On the subject of the office of the Minister of State with responsibility for children, OMC, and other offices in the Department, the OMC was established within the Department of Health and Children in early 2006. It is designed to bring together policy issues that affect children in areas such as early childhood care and education, youth justice, child welfare and protection, children's and young people's participation, research on children and young people, and cross-cutting initiatives for children. It also has a general strategic oversight of bodies with responsibility for developing and delivering services for children. Its core aim is to ensure an integrated approach to the development of policy and delivery of services for children and, as a result, support the delivery of better outcomes for children.
Following on from the success of the OMC, the Government announced in January this year the establishment of two other offices within the Department: the office for older people and the office for disability and mental health. The main functions of the office for older people will be to develop and support the implementation of a strategy for positive ageing and to bring greater coherence to the formulation of policies affecting older people as well as developing policy and supporting the delivery of health and personal social services for them.

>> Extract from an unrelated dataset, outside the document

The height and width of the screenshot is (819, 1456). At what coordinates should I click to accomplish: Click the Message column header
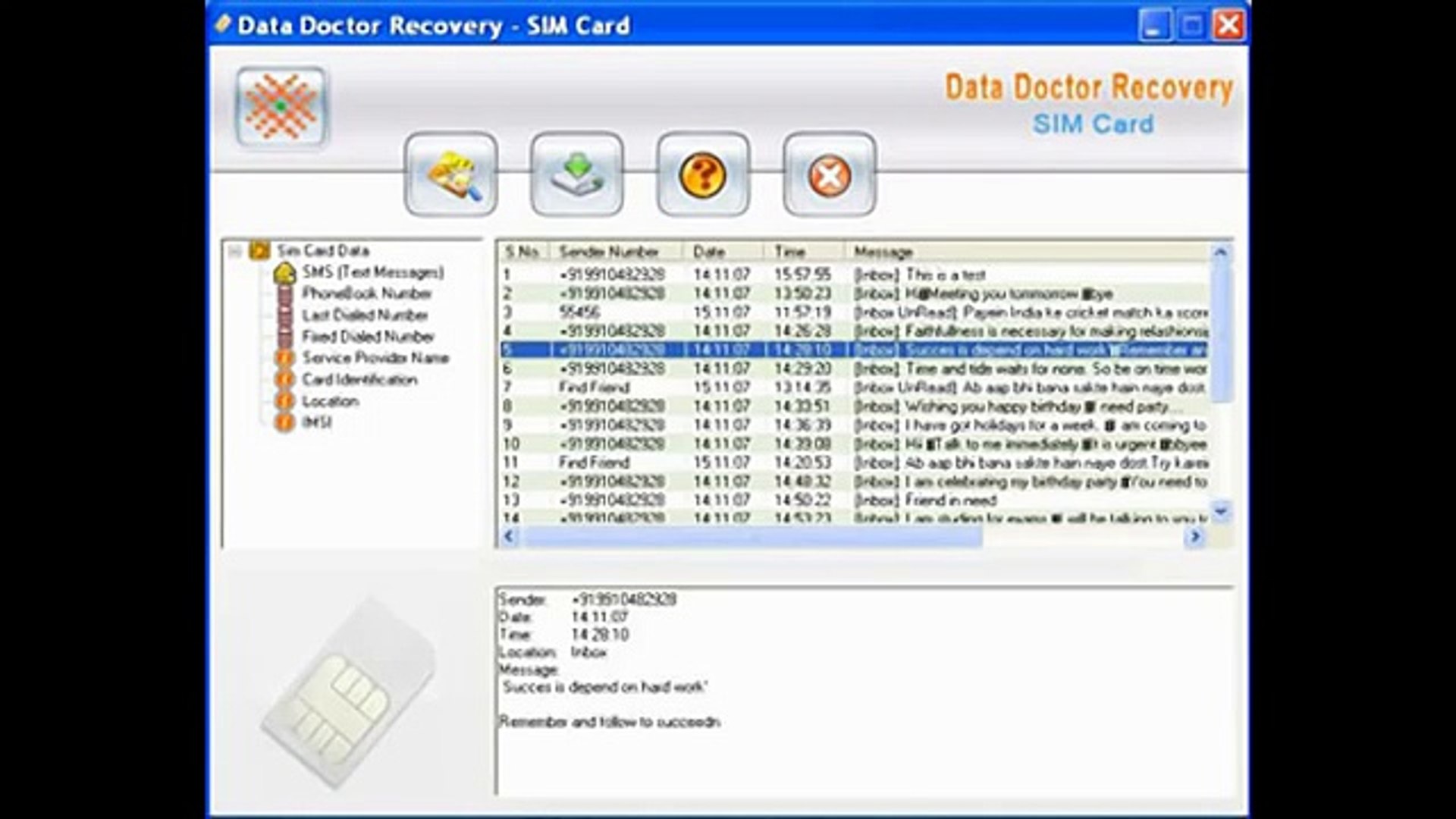pyautogui.click(x=883, y=252)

Although substantial progress has been made in recent years in the areas of disability and mental health, much remains to be done. In particular, there is a need to improve co-ordination and communication across different Departments and agencies in their delivery of services to this client group. This will be the main focus of the office for disability and mental health in the coming months. In its recent report, the OECD said that the use of networks within and across organisations will be increasingly important in an integrated public service. It went on to say that Ireland had "made inroads in developing a network approach" through the establishment of the Office of the Minister for Children and, more recently, the office for older people and the office for disability and mental health. In the case of all three offices, the focus will be very much on outcomes and results, on establishing what works best and on encouraging other Departments and agencies to use their existing funding streams and adjust existing services as necessary to get the maximum benefits for the different client groups.
There is evidence of significant improvements in our health services and in health outcomes but we clearly have much more to do. The problems and pressure we face are not unique to this country. The best way of improving services is through a combination of better performance targets which are readily understandable to patients and health care professionals, better information and greater clarity about authority and responsibility at all levels within the health system.